# Press Release: Dish Network Launches NBA TV HD



## Rob Glasser (Feb 22, 2005)

*DISH NETWORK® BRINGS HIGH-DEFINITION NBA HOOPS
TO NATION'S LARGEST HD LINEUP*​*
Englewood, Colo. - Oct. 30, 2007* - DISH Network®, home of the best sports and movies in high definition (HD) as well as the best HD DVR in the industry, announced today that NBA TV is now included in DISH Network's industry-leading national lineup of HD programming. With 75 channels, DISH Network's continues to offer more national HD programming than any pay-TV provider in the United States.

"Bringing NBA TV HD to the home of the best sports and movies in HD is a natural move for DISH Network and a slam dunk for hoops fans," said Eric Sahl, senior vice president of Programming for DISH Network. "Pairing DISH Network's amazing picture quality with the best HD DVR anywhere will make watching all the action from home nearly every bit as exciting as going to the game."

NBA TV is a hoop fan's dream and the ultimate source for all things basketball, featuring live NBA games every week, basketball news and information, exclusive interviews with the game's greatest stars and legends, and original series spotlighting today's players and coaches as well as the most memorable moments in the NBA's history. NBA TV will offer its first HD games of the 2007-08 season on Sunday, Nov. 4.

"We are thrilled to team up with DISH Network to provide their subscribers with the opportunity to experience the powerful combination of NBA basketball and high-definition through NBA TV in HD," said NBA Deputy Commissioner and Chief Operating Officer Adam Silver.

— Record extracts —
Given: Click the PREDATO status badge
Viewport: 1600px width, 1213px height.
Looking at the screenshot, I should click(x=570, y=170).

---

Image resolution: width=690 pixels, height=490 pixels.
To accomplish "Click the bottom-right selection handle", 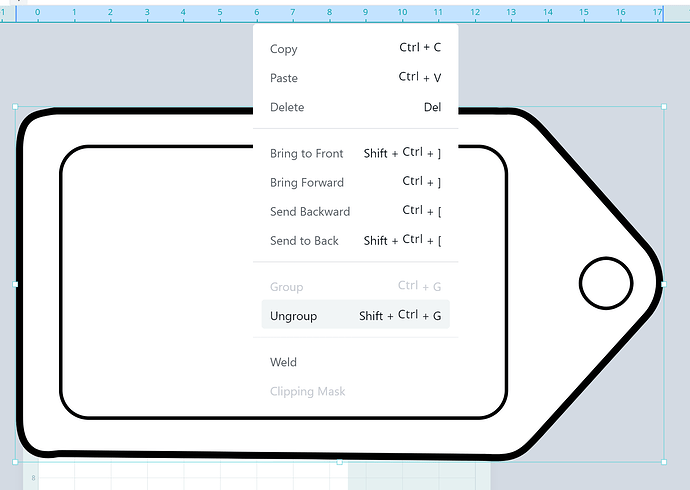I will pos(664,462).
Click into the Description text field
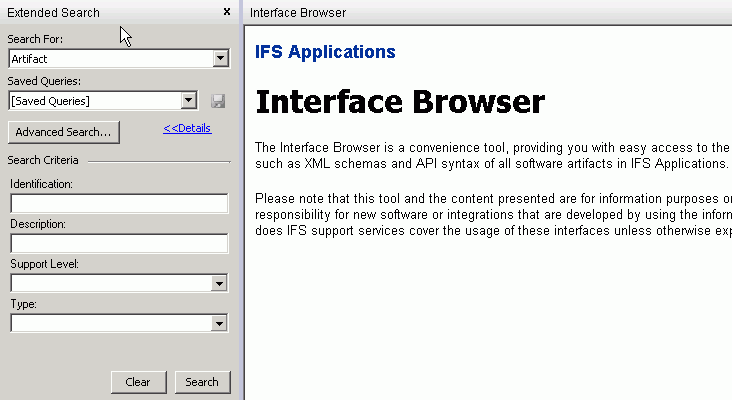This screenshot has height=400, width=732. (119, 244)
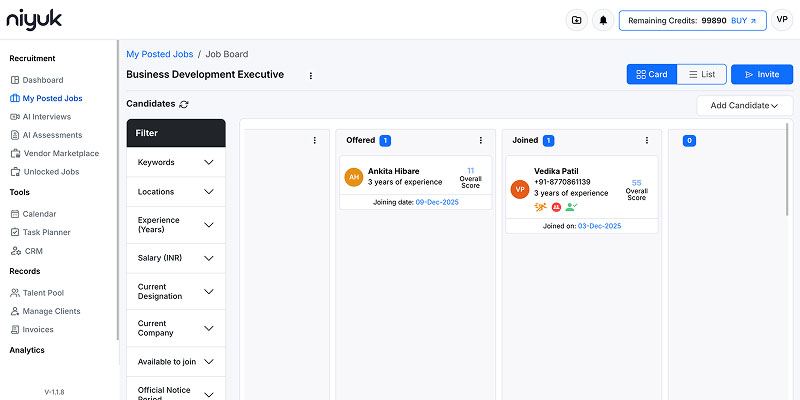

...

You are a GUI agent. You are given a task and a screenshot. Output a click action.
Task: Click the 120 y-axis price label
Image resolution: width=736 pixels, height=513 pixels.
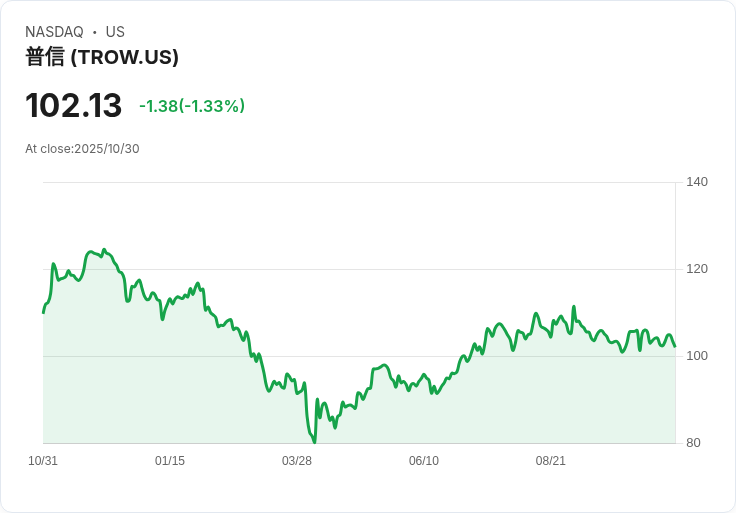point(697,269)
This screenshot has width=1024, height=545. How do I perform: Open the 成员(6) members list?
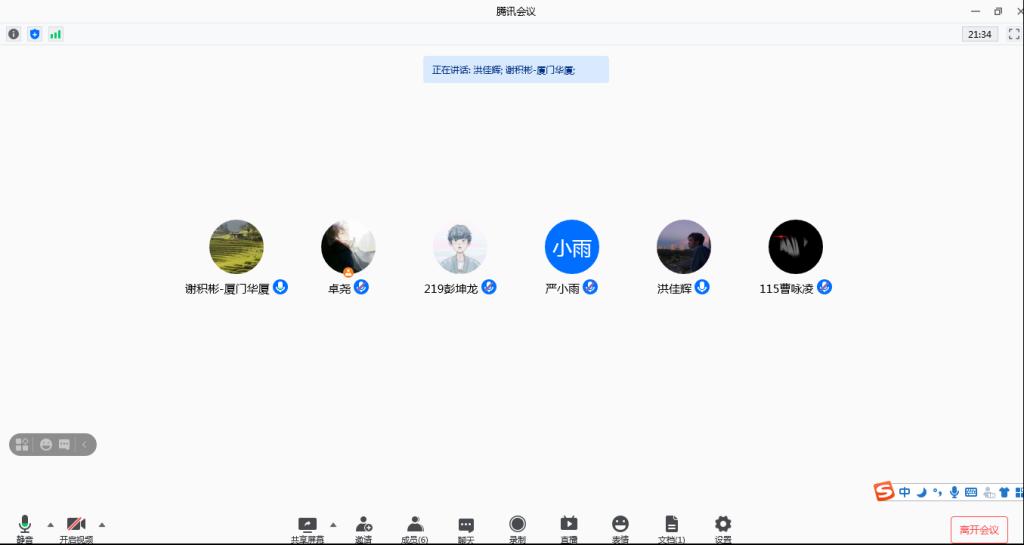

— What you have to do —
Please retype the passage of the NBA TV HD press release starting with "# Press Release: Dish" and going on through "the United States.", keeping every word and punctuation mark unchanged.

— Written response —
# Press Release: Dish Network Launches NBA TV HD



## Rob Glasser (Feb 22, 2005)

*DISH NETWORK® BRINGS HIGH-DEFINITION NBA HOOPS
TO NATION'S LARGEST HD LINEUP*​*
Englewood, Colo. - Oct. 30, 2007* - DISH Network®, home of the best sports and movies in high definition (HD) as well as the best HD DVR in the industry, announced today that NBA TV is now included in DISH Network's industry-leading national lineup of HD programming. With 75 channels, DISH Network's continues to offer more national HD programming than any pay-TV provider in the United States.